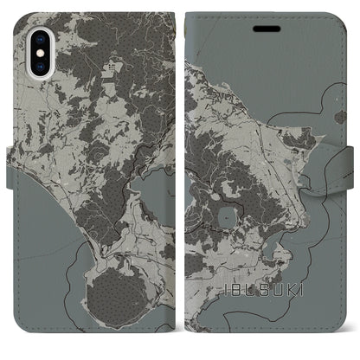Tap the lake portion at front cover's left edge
tap(192, 186)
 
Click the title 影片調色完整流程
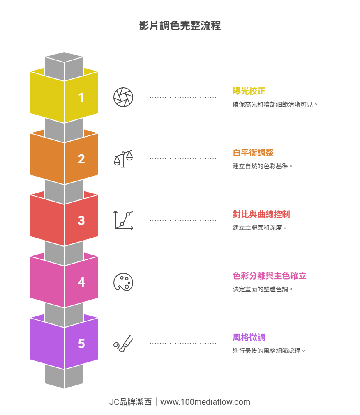pos(180,25)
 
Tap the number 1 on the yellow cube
pos(81,98)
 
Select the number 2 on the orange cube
pos(81,159)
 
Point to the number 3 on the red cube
pos(81,221)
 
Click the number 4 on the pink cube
pos(81,282)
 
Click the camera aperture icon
pos(123,97)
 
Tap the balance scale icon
pos(123,159)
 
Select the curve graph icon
pos(123,220)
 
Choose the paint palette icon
pos(123,282)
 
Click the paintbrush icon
pos(123,344)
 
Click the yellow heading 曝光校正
pos(249,91)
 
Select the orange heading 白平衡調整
pos(253,153)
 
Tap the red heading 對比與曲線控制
pos(261,214)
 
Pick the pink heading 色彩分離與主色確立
pos(270,276)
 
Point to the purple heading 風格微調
pos(249,337)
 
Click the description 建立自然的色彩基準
pos(263,166)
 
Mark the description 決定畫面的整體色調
pos(263,289)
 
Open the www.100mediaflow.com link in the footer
pos(205,402)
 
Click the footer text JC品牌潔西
pos(130,402)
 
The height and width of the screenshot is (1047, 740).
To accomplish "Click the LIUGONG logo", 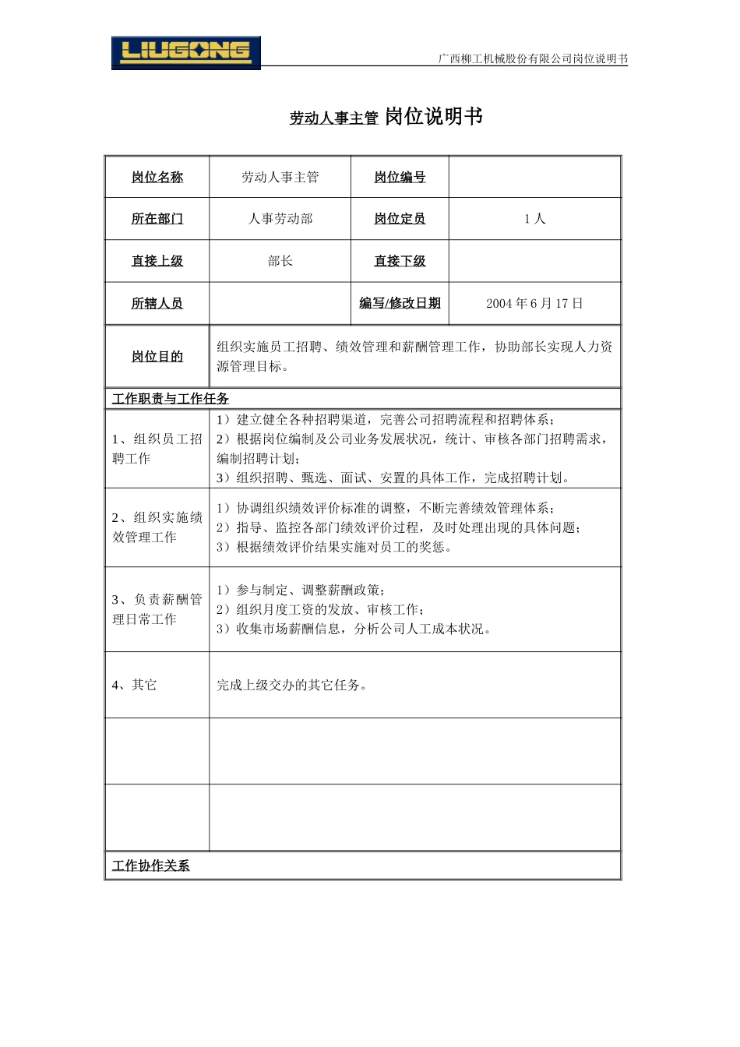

* [WORK TO DO]:
Reproduce the lines above, with every "icon" replaced by "symbol" and everything else kept the same. Omit the pictures.

* [OUTPUT]:
Tap the lake portion at front cover's left edge
tap(192, 186)
 
Click the title 影片調色完整流程
pos(180,25)
 
Tap the number 1 on the yellow cube
pos(81,98)
 
Select the number 2 on the orange cube
pos(81,159)
 
Point to the number 3 on the red cube
pos(81,221)
 
Click the number 4 on the pink cube
pos(81,282)
 
Click the camera aperture symbol
pos(123,97)
 
Tap the balance scale symbol
pos(123,159)
 
Select the curve graph symbol
pos(123,220)
 
Choose the paint palette symbol
pos(123,282)
 
Click the paintbrush symbol
pos(123,344)
 
Click the yellow heading 曝光校正
pos(249,91)
 
Select the orange heading 白平衡調整
pos(253,153)
 
Tap the red heading 對比與曲線控制
pos(261,214)
 
Pick the pink heading 色彩分離與主色確立
pos(270,276)
 
Point to the purple heading 風格微調
pos(249,337)
 
Click the description 建立自然的色彩基準
pos(263,166)
 
Mark the description 決定畫面的整體色調
pos(263,289)
 
Open the www.100mediaflow.com link in the footer
pos(205,402)
 
Click the footer text JC品牌潔西
pos(130,402)
 
The height and width of the screenshot is (1047, 740).
To accomplish "Click the LIUGONG logo", 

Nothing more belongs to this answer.